Carson’s bill would protect taxpayers and environment from mining hazards
AUGUSTA — A bill by Sen. Brownie Carson, D-Harpswell, would amend the state’s metallic mining law to protect taxpayers and provide stronger environmental protections for Maine.
The bill — LD 820, “An Act To Protect Maine’s Clean Water and Taxpayers from Mining Pollution” — was among several mining bills presented Monday during public hearings in the Legislature’s Environment and Natural Resources Committee.

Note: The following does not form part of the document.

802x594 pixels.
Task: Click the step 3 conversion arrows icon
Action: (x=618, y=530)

A controversial 2012 law, spurred by JD Irving LTD’s interest in beginning new mining operations in Aroostook County, required the state to develop new rules to allow metallic mining in Maine. The Legislature has twice rejected rules proposed by Gov. Paul LePage’s Department of Environmental Protection, citing inadequate environmental protection. Sen. Carson’s bill is being presented as the DEP is trying for a third time to craft rules.

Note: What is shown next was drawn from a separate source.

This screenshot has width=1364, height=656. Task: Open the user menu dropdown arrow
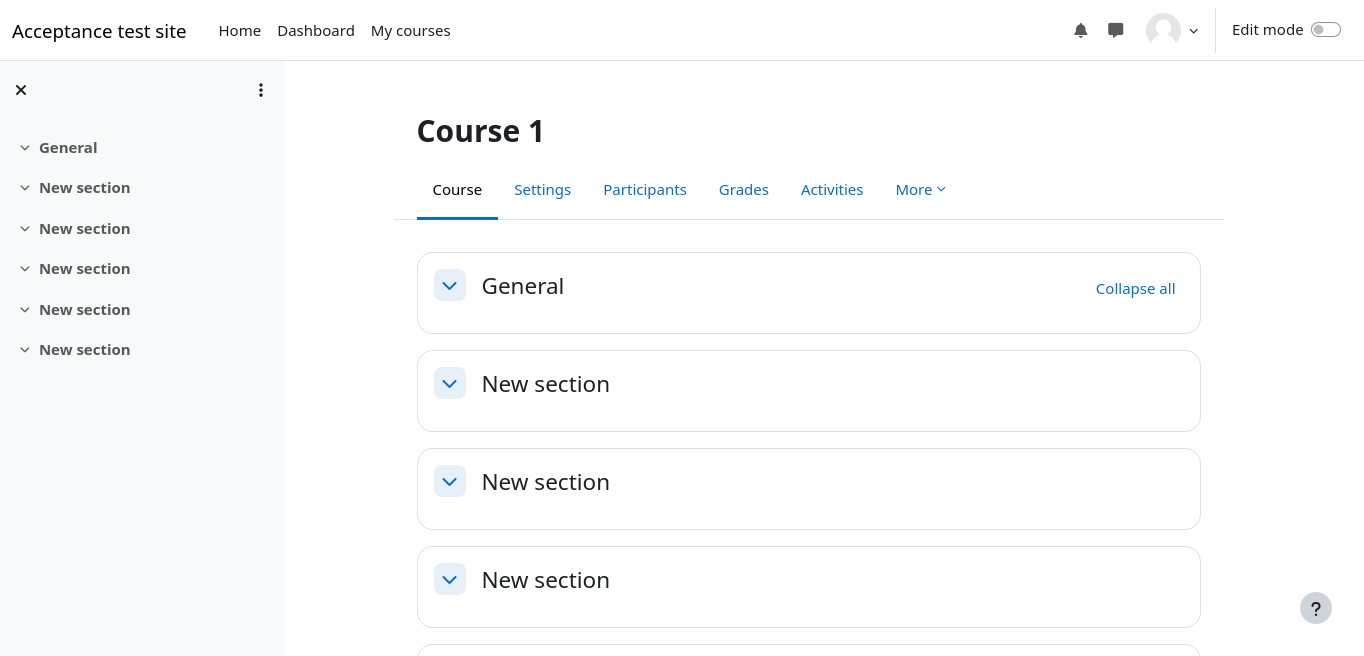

Sen. Carson’s legislation would put strong environmental protections into statute, guaranteeing that any rules crafted by the DEP would follow legal requirements to safeguard Maine’s environment. The bill would ban mining in, on or under public lands, and would protect floodplains, lakes, rivers, coastal waters, and wetlands from the hazardous effects of mining. It would also require mining companies to pay enough money up front, as determined by a third party, into a trust to clean up worst-case spills or accidents. Lastly, the bill requires that any future changes to Maine’s mining rules written to implement the law receive an affirmative vote from both houses of the Legislature.
“Too many times, mining companies have wrecked surrounding environments, declared bankruptcy, and left the public with hundreds of millions of dollars in cleanup costs,” said Sen. Carson, former Executive Director of the Natural Resource Council of Maine. “Cleanup at the Callahan Mine site in Brooksville, where 5 million gallons of toxic waste were poured into the local ecosystem, is still underway today — 40 years after the mine closed. We must not let this expensive mess happen again in Maine.”

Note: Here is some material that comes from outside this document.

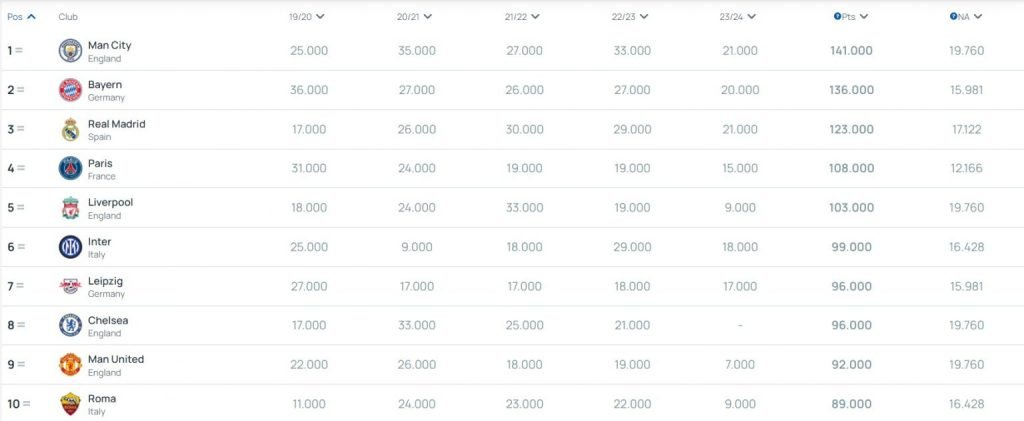
Task: Sort table by Pos column arrow
Action: [31, 17]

Callahan Mine is an open-pit mine site located adjacent to and beneath Goose Pond in Brooksville that closed in 1972. Earlier this year, a settlement was finally reached that would facilitate the cleanup of the Callahan Mine Superfund Site.
Macauley Lord, a registered Maine guide from Brunswick, spoke about the importance of protecting Maine from the risks caused by the kind of weak mining rules found in other parts of the country.
“I’ve fished four rivers in the American West where mine waste wrecked what were once spectacular sport fisheries,” Lord said. “All four of the fisheries are recovering, but slowly, and only after great cost to taxpayers, who’ve been forced to foot the bill for their rehabilitation. As federal taxpayers, even we in this room are paying for the ongoing cleanup of those streams.”
Alice Bolstridge of Presque Isle was among the many Aroostook County residents who testified in support of the bill. Bolstridge grew up in Portage, not far from the Bald Mountain site that has been eyed for mining operations by JD Irving since the 1970s.
“Mining at the Bald Mountain site and other toxic sites in Maine must never be allowed unless or until trustworthy evidence exists that is will be done without risk of catastrophic damage,” said Bolstridge. “That evidence does not exist at this time.”
Nick Bennett, a Staff Scientist at NRCM, also spoke in favor of the bill. Other organizations supporting the measure include Trout Unlimited, Maine Conservation Voters, and Maine Audubon.
LD 820 faces further action in the Environment and Natural Resources Committee, and votes in the House and Senate.